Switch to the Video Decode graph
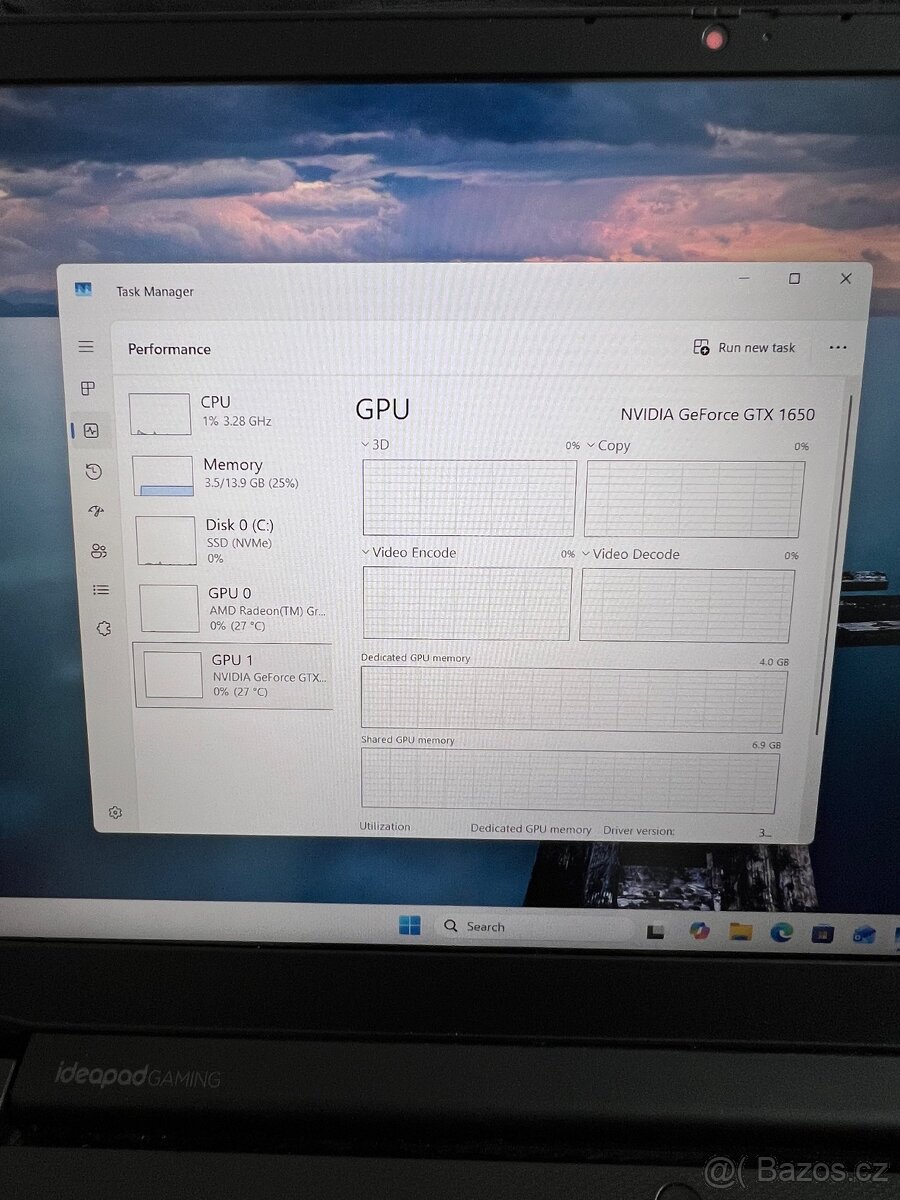The image size is (900, 1200). tap(586, 554)
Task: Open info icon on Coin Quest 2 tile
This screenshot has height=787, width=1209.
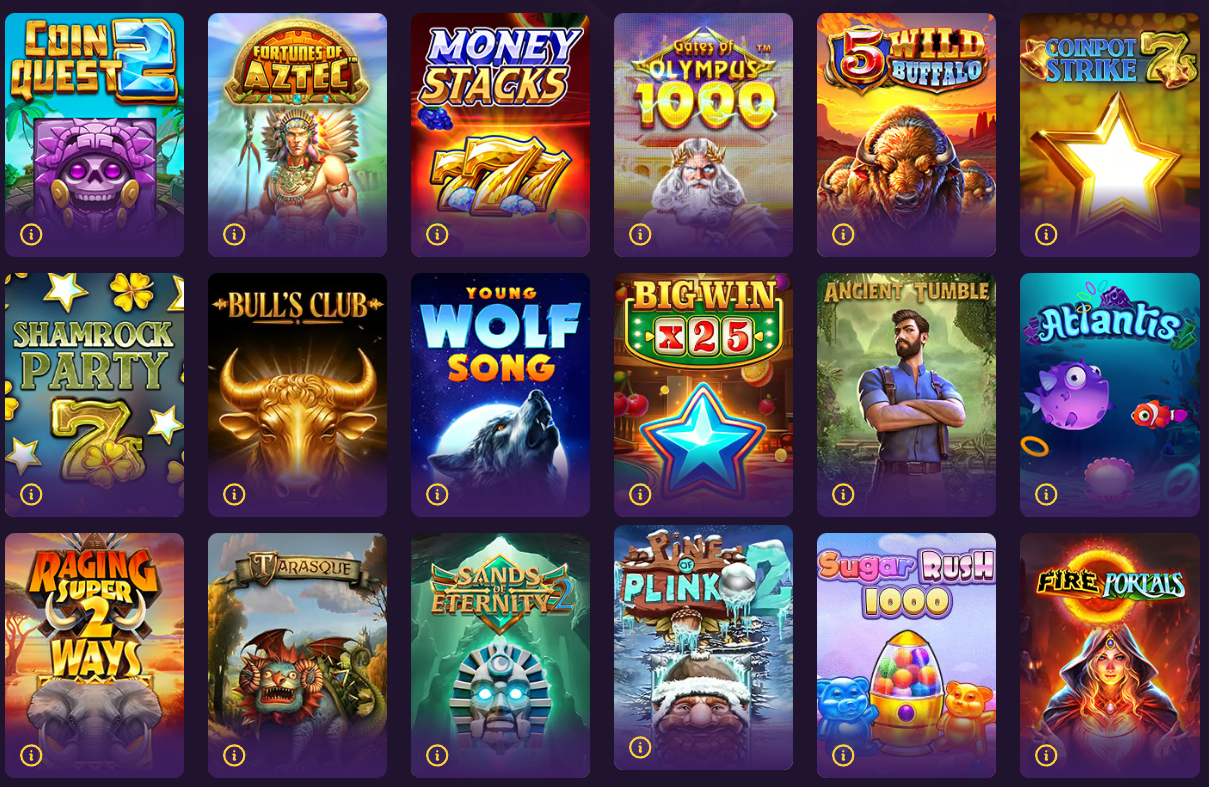Action: [31, 234]
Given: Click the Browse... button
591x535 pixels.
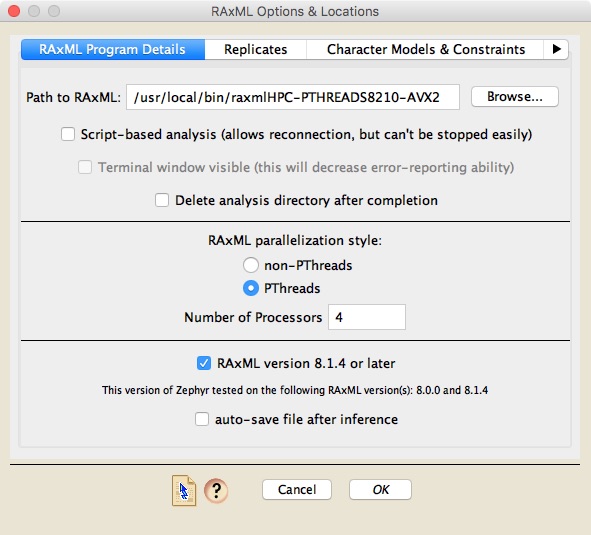Looking at the screenshot, I should [x=514, y=97].
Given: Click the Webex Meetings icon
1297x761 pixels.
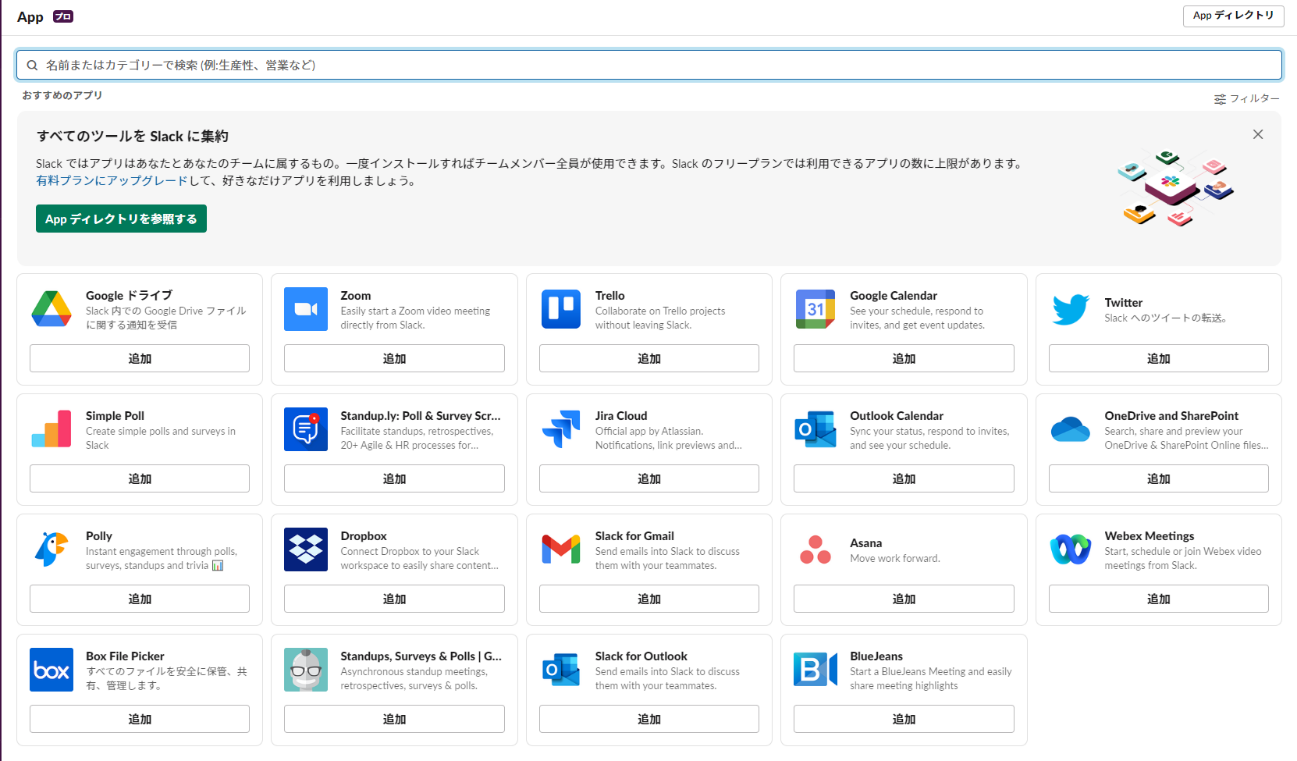Looking at the screenshot, I should [1070, 549].
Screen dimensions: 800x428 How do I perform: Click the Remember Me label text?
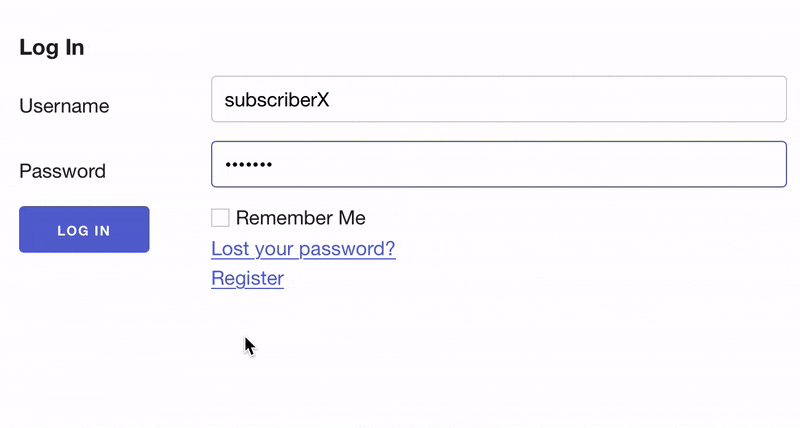(x=300, y=218)
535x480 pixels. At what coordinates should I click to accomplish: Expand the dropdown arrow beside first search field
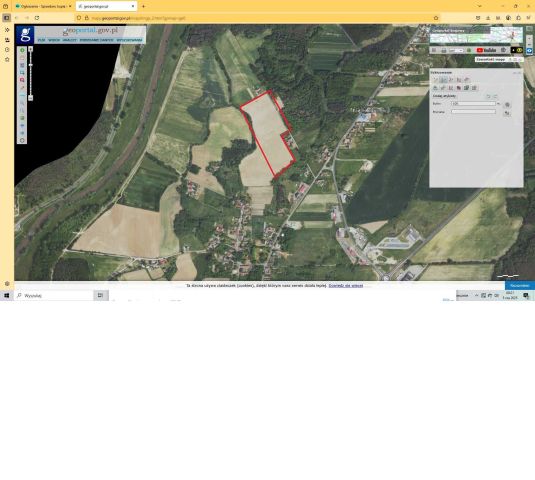click(x=498, y=104)
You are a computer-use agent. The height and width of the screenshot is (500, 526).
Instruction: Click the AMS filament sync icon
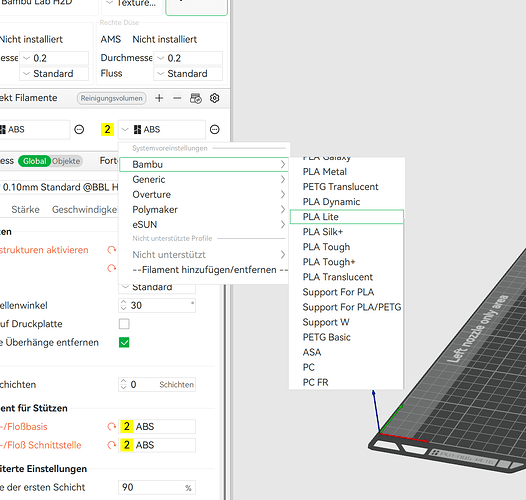[x=196, y=98]
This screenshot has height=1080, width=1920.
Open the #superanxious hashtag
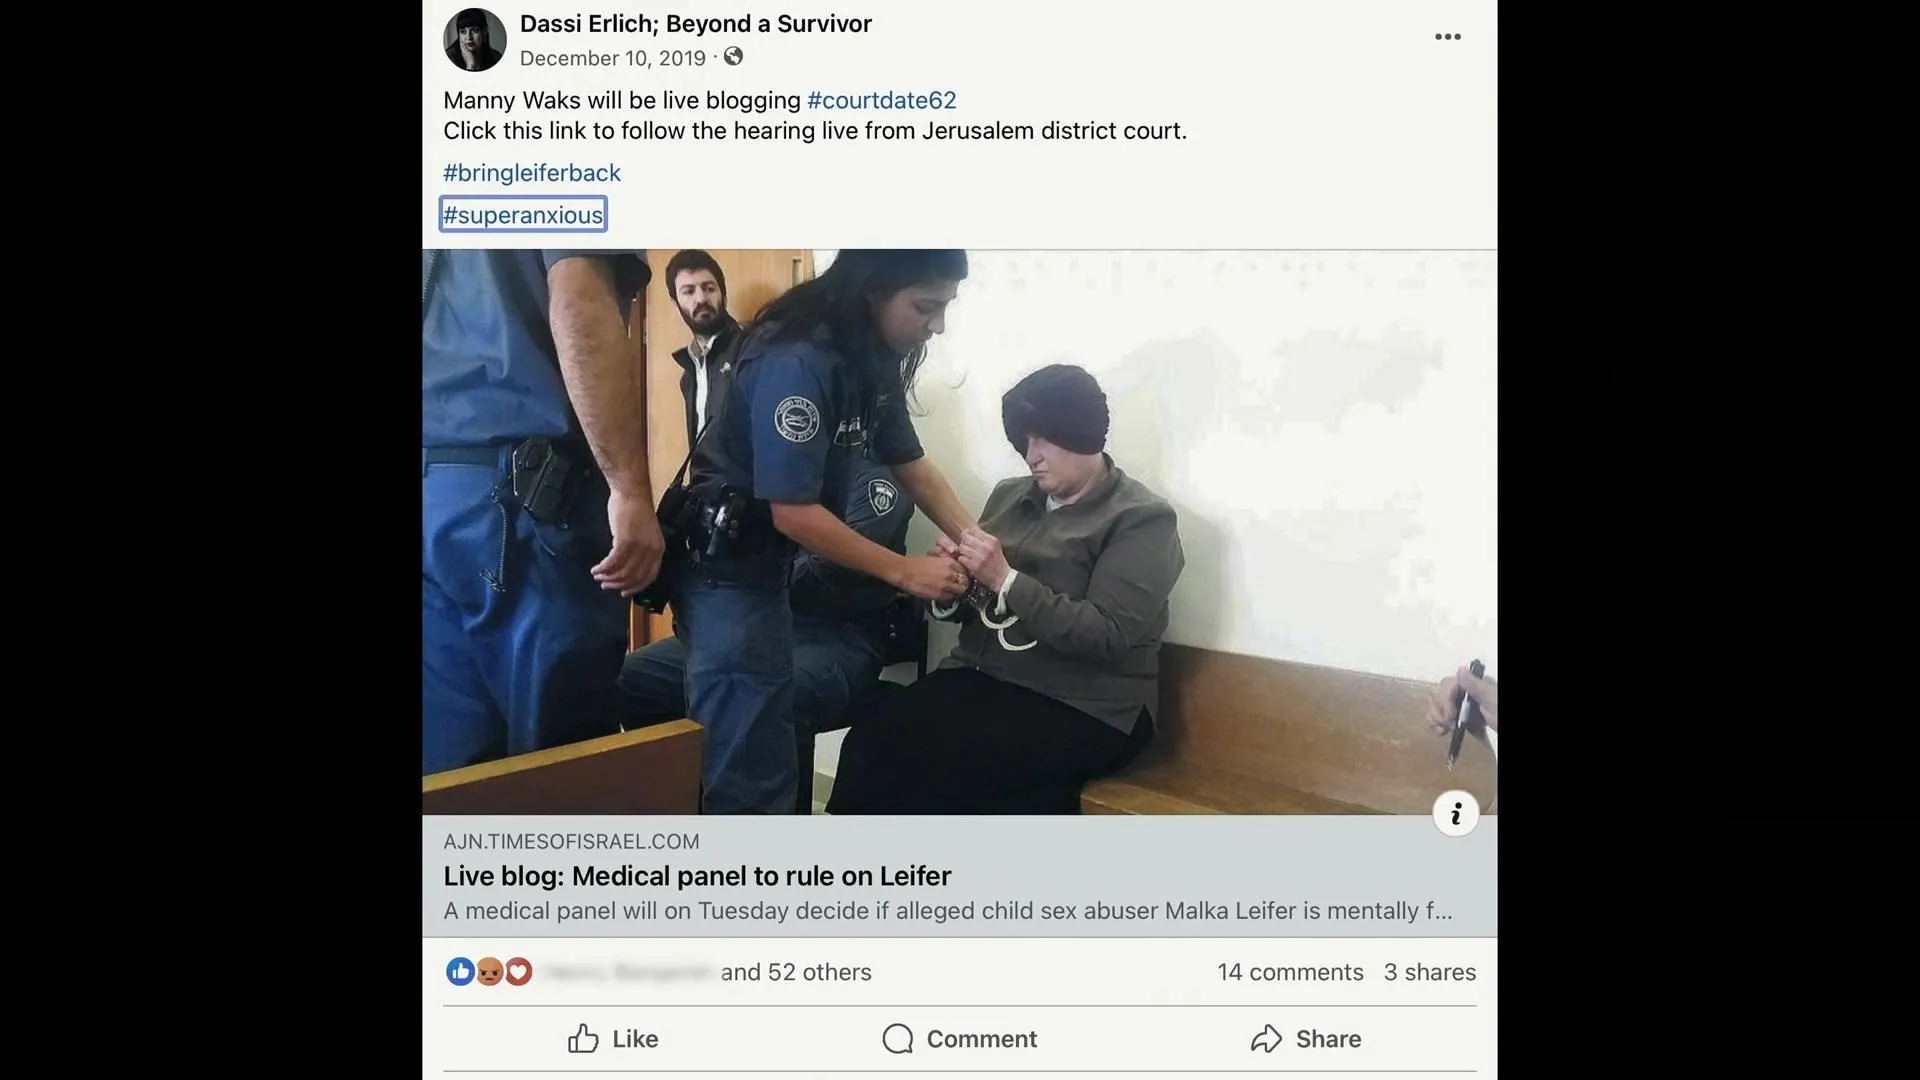[523, 215]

++++++++

Your goal: Copy each entry exactly as written. Images should not appear in the copy.

Answer:
Switch to the Video Decode graph
The image size is (900, 1200). tap(586, 554)
Task: Open info icon on Coin Quest 2 tile
This screenshot has height=787, width=1209.
Action: [31, 234]
Given: Click the Browse... button
591x535 pixels.
Looking at the screenshot, I should [x=514, y=97].
Given: Click the Webex Meetings icon
1297x761 pixels.
Looking at the screenshot, I should [1070, 549].
Screen dimensions: 800x428 How do I perform: Click the Remember Me label text?
(x=300, y=218)
535x480 pixels. At what coordinates should I click to accomplish: Expand the dropdown arrow beside first search field
click(x=498, y=104)
You are a computer-use agent. The height and width of the screenshot is (500, 526).
Instruction: Click the AMS filament sync icon
[x=196, y=98]
This screenshot has height=1080, width=1920.
Open the #superanxious hashtag
[523, 215]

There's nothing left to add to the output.